**GOAL OF THE EXERCISE:** Pictures aside, return every line below exactly as written.

**INPUT DATA:**
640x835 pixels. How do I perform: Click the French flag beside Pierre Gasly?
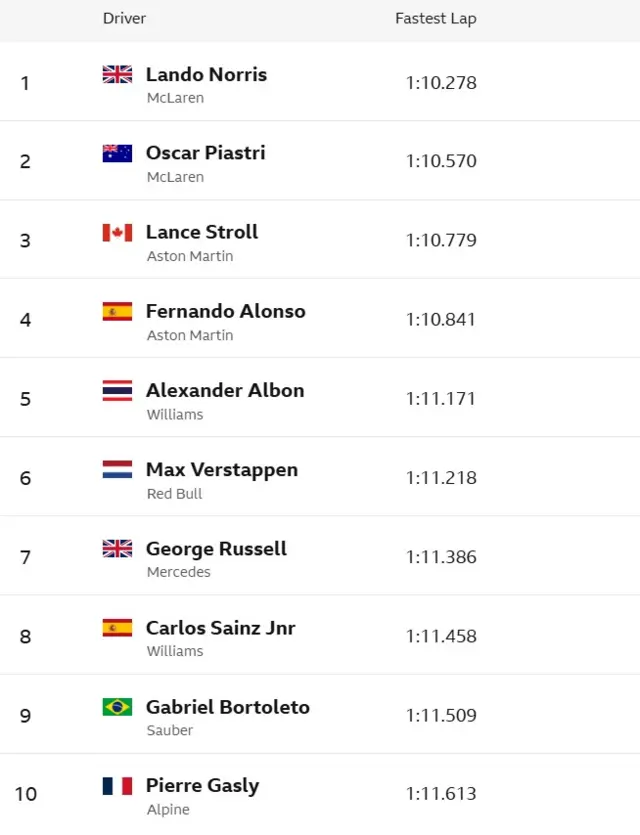click(x=117, y=786)
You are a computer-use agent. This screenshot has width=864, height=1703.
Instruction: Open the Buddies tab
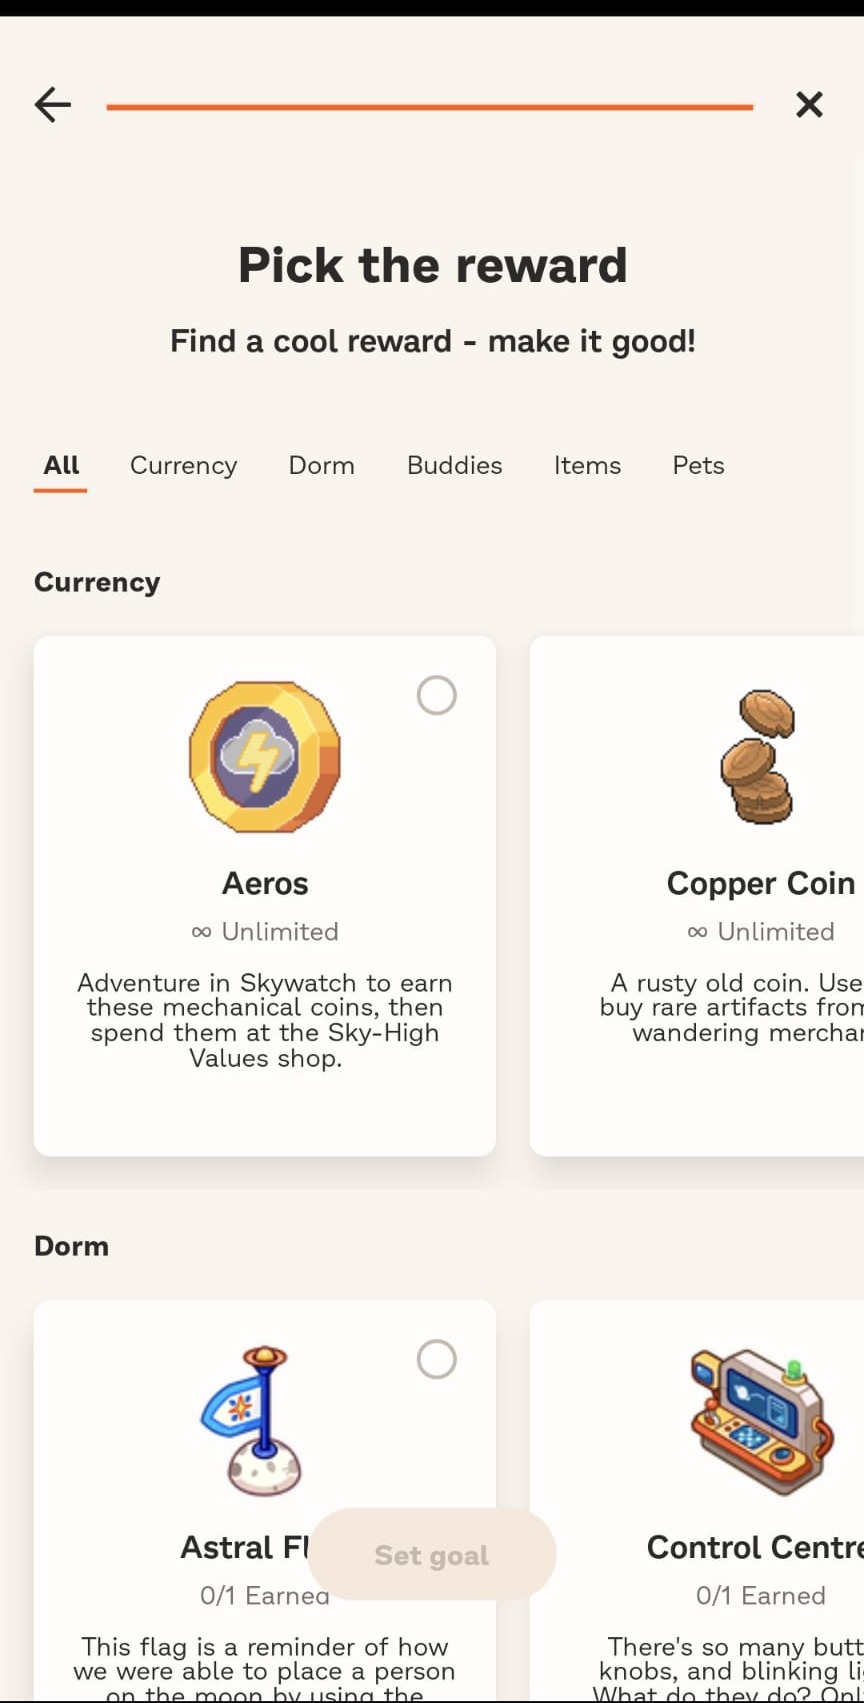click(x=454, y=465)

**EXPECTED ANSWER:**
640x835 pixels. How do I perform: Click the French flag beside Pierre Gasly?
click(x=117, y=786)
You are a computer-use agent. This screenshot has width=864, height=1703.
Instruction: Open the Buddies tab
click(x=454, y=465)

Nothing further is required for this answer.